Теперь парней не было за сеновалом. Ясеневые козлы торчали из толстого слоя опилок. Пахло свежепиленым деревом и заснеженными полями. Снега было немного, на ладонь. Не укатанный санями проселок не баловал пешехода: ноги то скользили по припорошенной рытвине, то выше колен проваливались в скрытую колею. Гедиминас шел не спеша, но усталость вскоре подкосила ноги, на лбу проступила испарина. И все-таки он был доволен таким способом передвижения: приходилось идти, напрягая все внимание, и это отвлекало от действительности, которая обрушивалась на него, если не было посторонних возбудителей. Иногда мелькала мысль зайти на какой-нибудь хутор, но он вспоминал взгляд старика из-под прищуренных ресниц и брел дальше. Нет, лучше он посидит на кочке или камне. Неудобно, но все равно приятнее, чем лавка, пропитанная дымным теплом избы, где ползают дети в одних рубашонках (а может — будущие звери; было же время, когда и Дангель ползал?). Здесь, в этом белом царстве природы, на тебя не будут глядеть с подозрением, и ты, видя незнакомые лица, не будешь мучиться догадками, в ком добро перевешивает зло, а в ком их поровну, то есть столько, что в минуту решающего выбора человек скорее заплатит за свое существование жизнью ближнего, чем, повинуясь голосу совести, выберет удел мученика. На тебя будут глядеть серое декабрьское небо, голые кусты вдоль канав и черная кайма лесов, изогнувшаяся на горизонте. Может, еще зайчонок посмотрит, смешно присев на задние лапки, петух с недалекого хутора выкрикнет бодрое «ку-ка-ре-ку». И все. Никого больше вокруг. Ты один, один-единственный человек в полях, пока еще не запятнанных бессмысленной резней и предательством.

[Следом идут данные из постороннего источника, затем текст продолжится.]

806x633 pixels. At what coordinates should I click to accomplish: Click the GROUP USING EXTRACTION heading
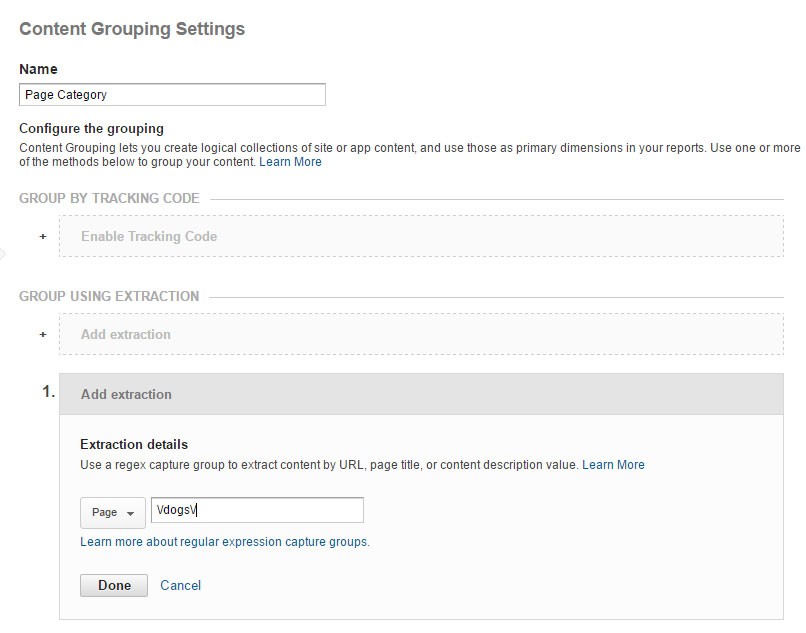pyautogui.click(x=109, y=296)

Рядом с дорогой валялось бревно. Гедиминас смахнул руками снег и сел. Впервые за эти недели у него мелькнула мысль, что он проходит не меньше десяти километров за день и Краштупенай, наверное, далеко позади. Но он не мог сказать, что не знает этих мест. Где-то он видел и продолговатый холм, поросший стройными сосенками, и ветряную мельницу, чуть правее машущую четырьмя крылами, и какое-то одинокое строение с провалившейся крышей. Рядом с ним — два дерева, обнявшиеся кривыми ветвями. «Не люблю ясеня, — говорила Милда, когда они, положив велосипеды на траву, располагались в тени, — но эти словно для нас посадили».

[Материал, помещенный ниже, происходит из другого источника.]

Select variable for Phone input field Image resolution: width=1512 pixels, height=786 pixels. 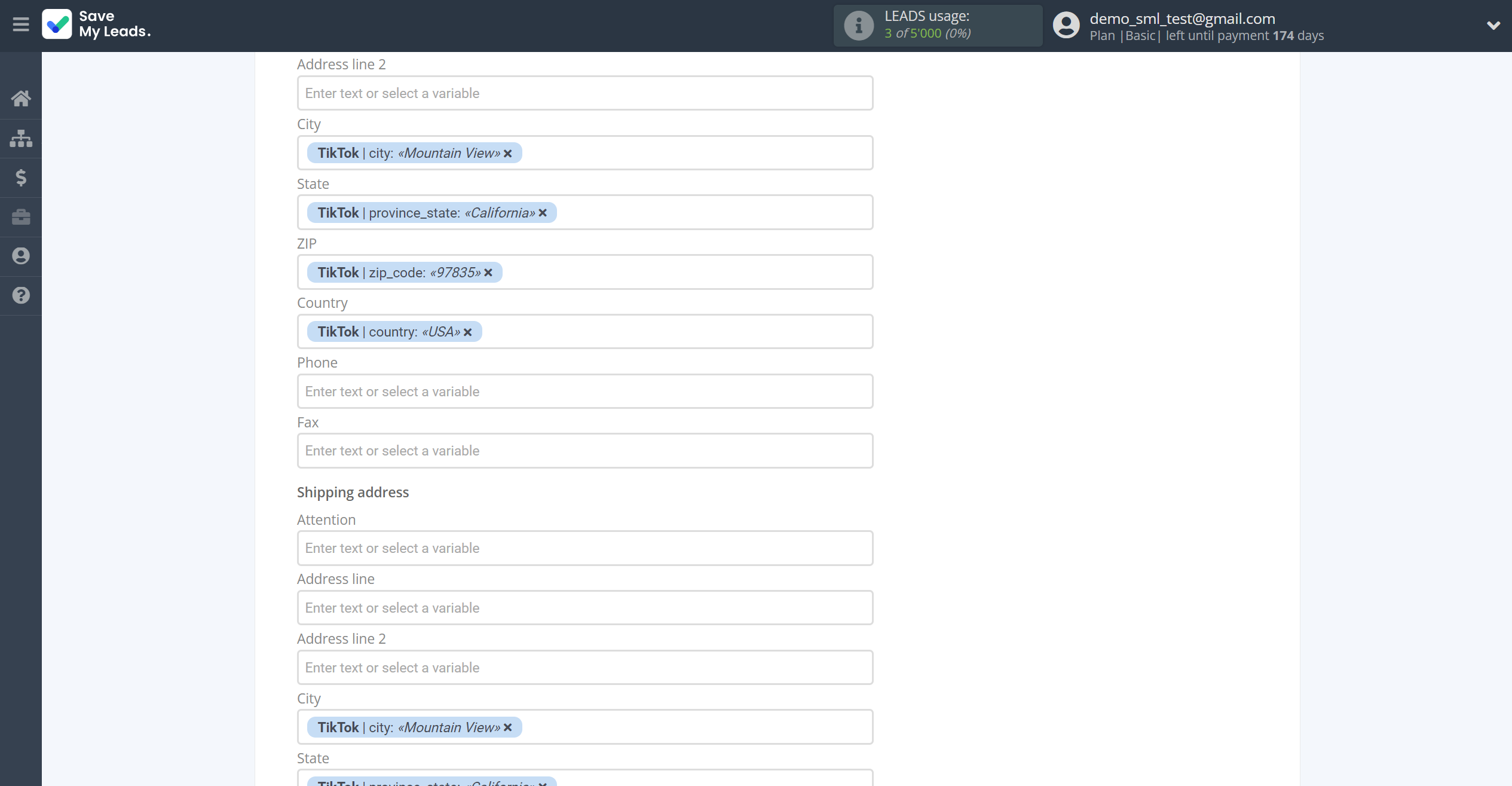pyautogui.click(x=585, y=391)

Гедиминас закрыл глаза. Да, он уже проходил здесь («Я кружу вокруг Краштупенай, как пес вокруг конуры»). Заброшенный сеновал, где они встречались с Милдой, приютил его в первую ночь после гестапо. Целые сутки он провалялся на прелой соломе, а потом долго сидел на груде гнилых досок, прислушиваясь к чириканью воробьев. Он ждал чуда: вот она — веселая, со спутанными белыми кудряшками, соскользнет с кучи соломы в углу и, подкравшись сзади, закроет глаза мягкими душистыми ладошками. Но чуда не было. Он обошел сеновал, как храм, где еще обитает душа любимого человека, принесенного в жертву богам, и направился к двери. Но выйти не успел — за спиной раздался шорох, кряхтенье, и Гедиминас, испуганно обернувшись, увидел, что с соломы сползает человек. Он был в кожанцах, коротком латаном полушубке, заячьем треухе; в рыжих усах застряли соломинки.